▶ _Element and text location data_
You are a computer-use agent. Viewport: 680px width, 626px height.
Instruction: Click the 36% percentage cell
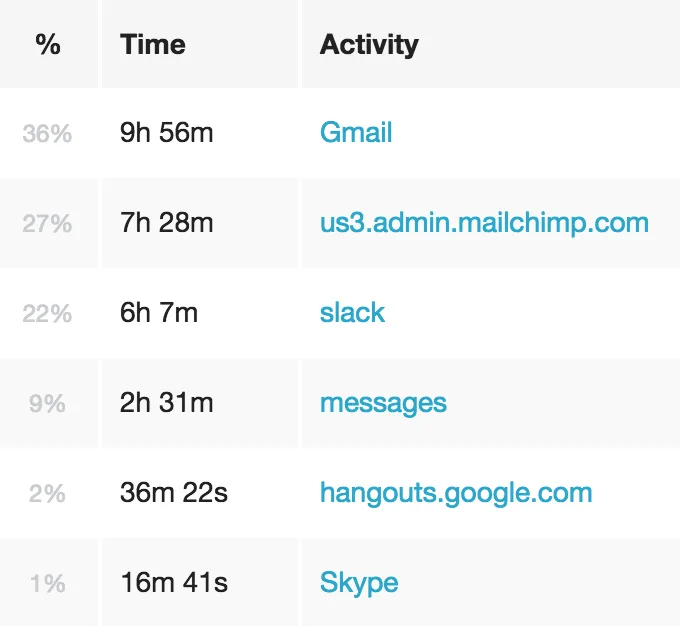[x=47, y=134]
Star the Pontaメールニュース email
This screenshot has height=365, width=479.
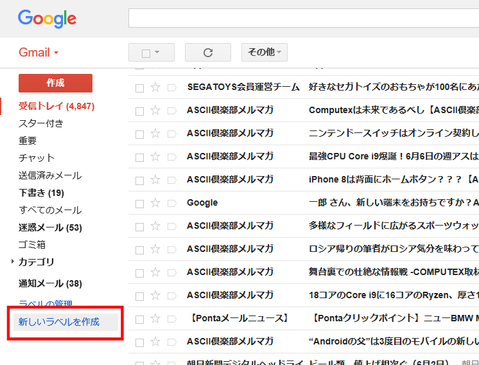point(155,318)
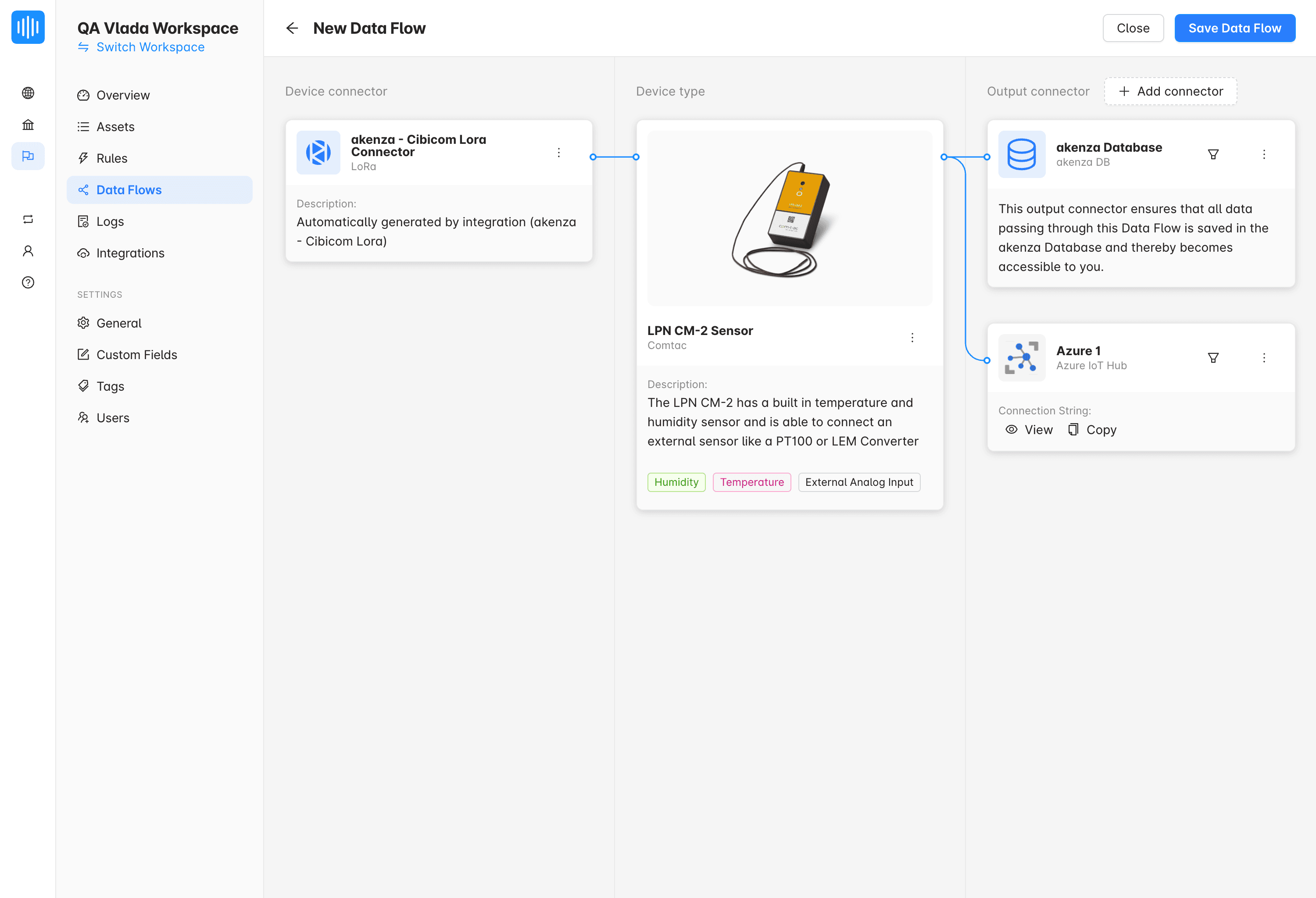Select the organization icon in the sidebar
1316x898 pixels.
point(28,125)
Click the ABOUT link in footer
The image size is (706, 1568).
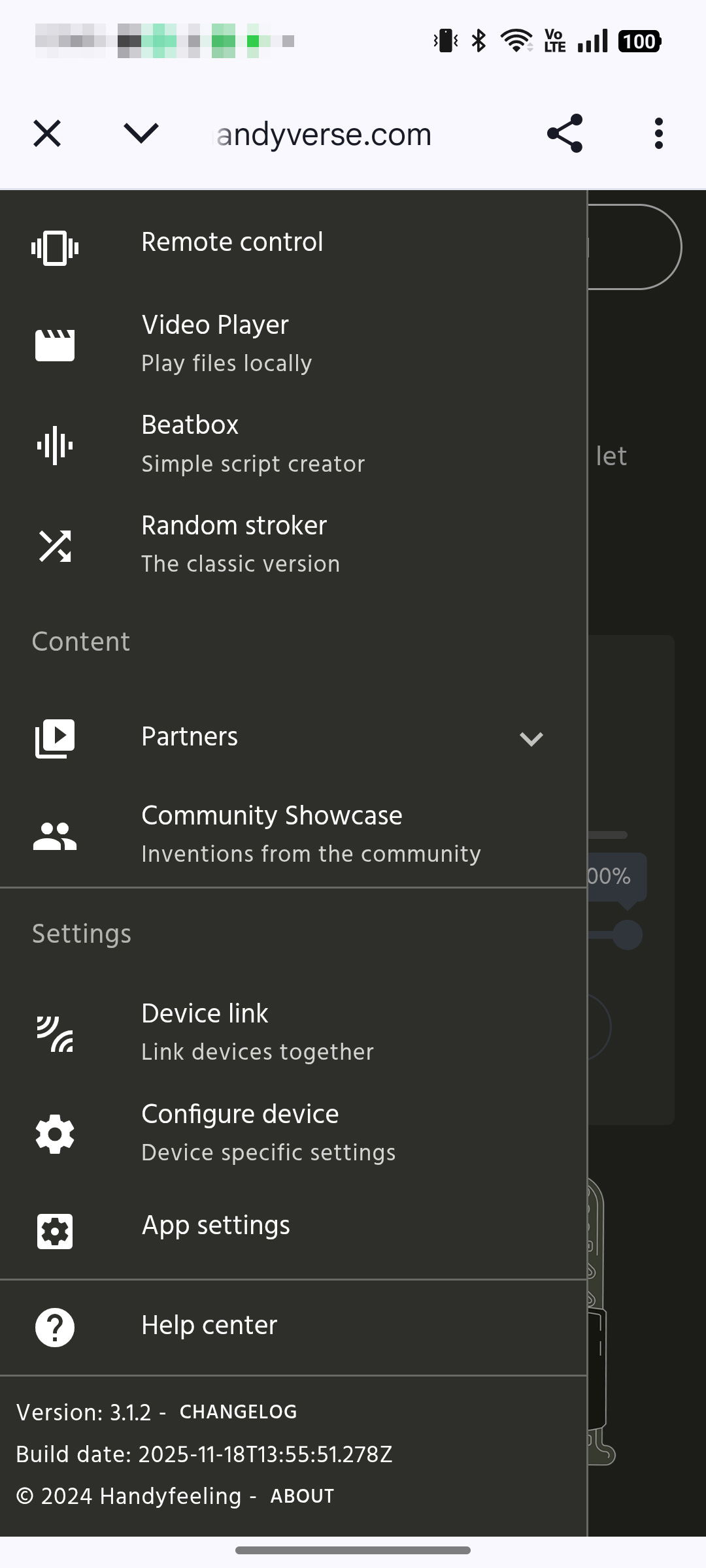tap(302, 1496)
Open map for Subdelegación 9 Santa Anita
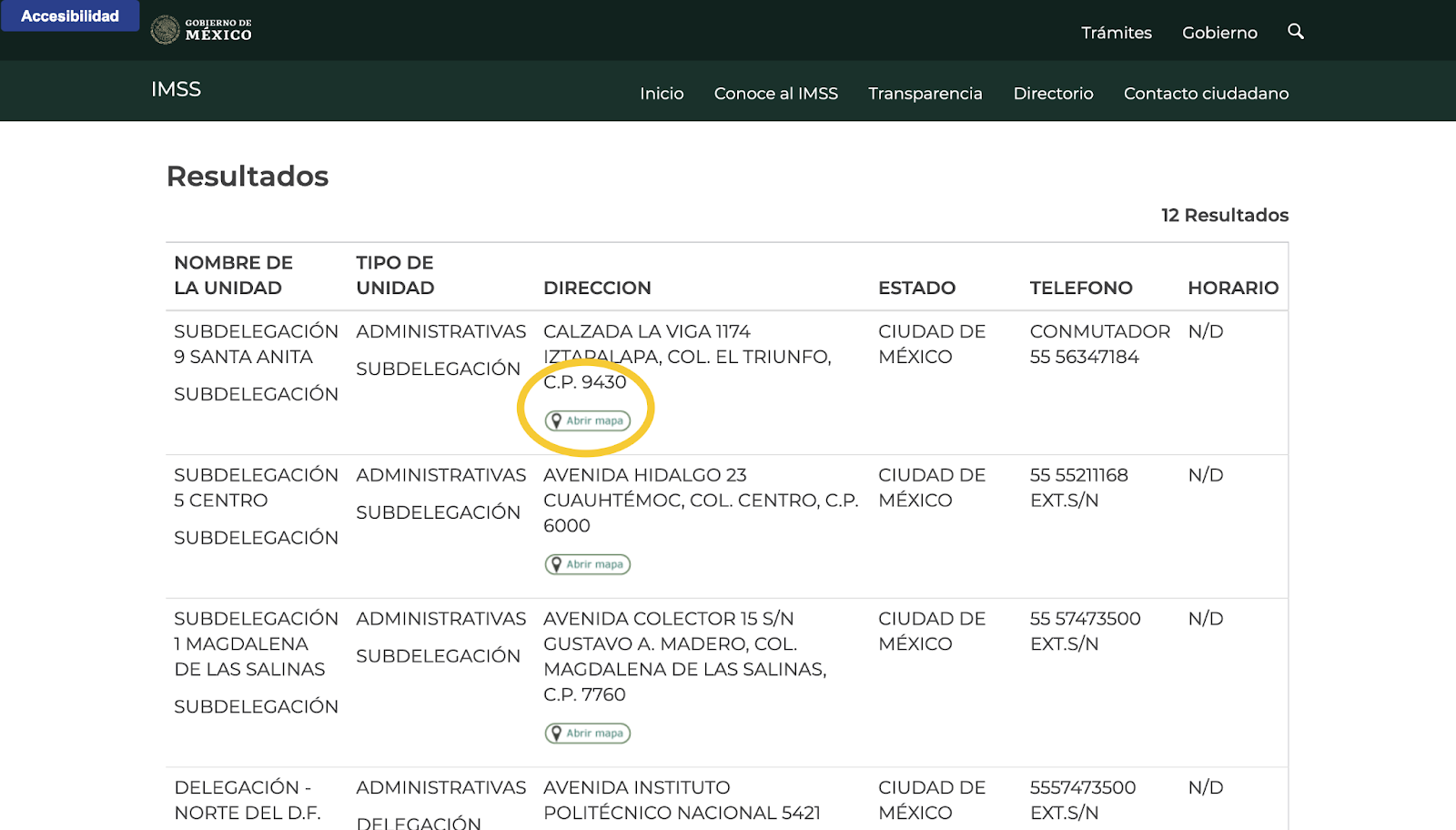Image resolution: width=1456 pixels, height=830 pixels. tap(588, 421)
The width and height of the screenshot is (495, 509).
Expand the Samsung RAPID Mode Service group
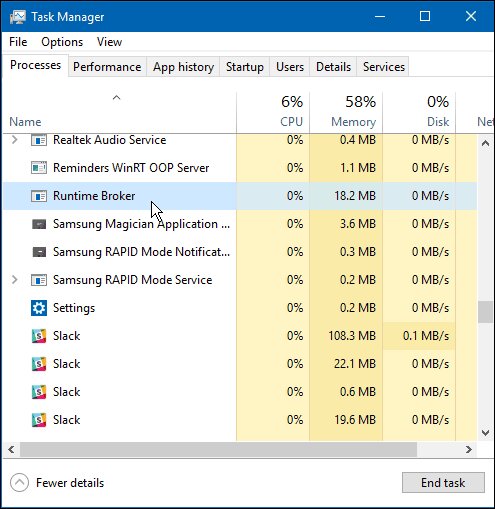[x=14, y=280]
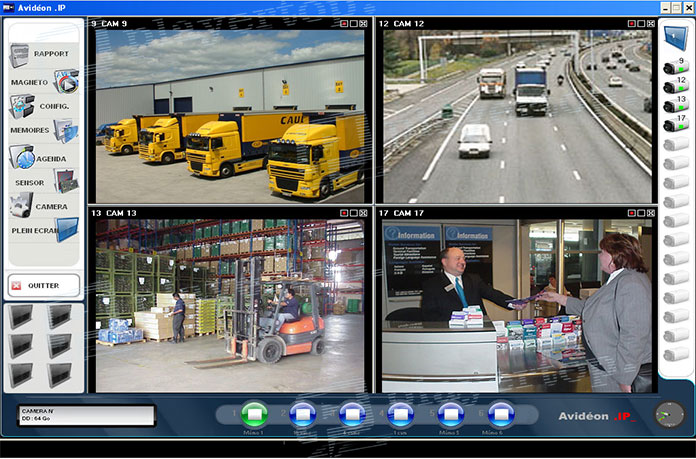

▶ _SET TASK_
Rewrite all the records above as a numbered list with one line per item, skipping any blank lines and omitting the pictures.

▶ _TASK SOLUTION_
1. You are a computer-use agent. Viewport: 680px width, 626px height.
2. Instruction: Click the 36% percentage cell
3. [x=47, y=134]
4. Star the Pontaメールニュース email
5. This screenshot has height=365, width=479.
6. point(155,318)
7. Select the organization icon in the sidebar
8. 1316x898 pixels.
9. point(28,125)
10. Click the ABOUT link in footer
11. The image size is (706, 1568).
12. tap(302, 1496)
13. Open map for Subdelegación 9 Santa Anita
14. Image resolution: width=1456 pixels, height=830 pixels. tap(588, 421)
15. The width and height of the screenshot is (495, 509).
16. Expand the Samsung RAPID Mode Service group
17. [x=14, y=280]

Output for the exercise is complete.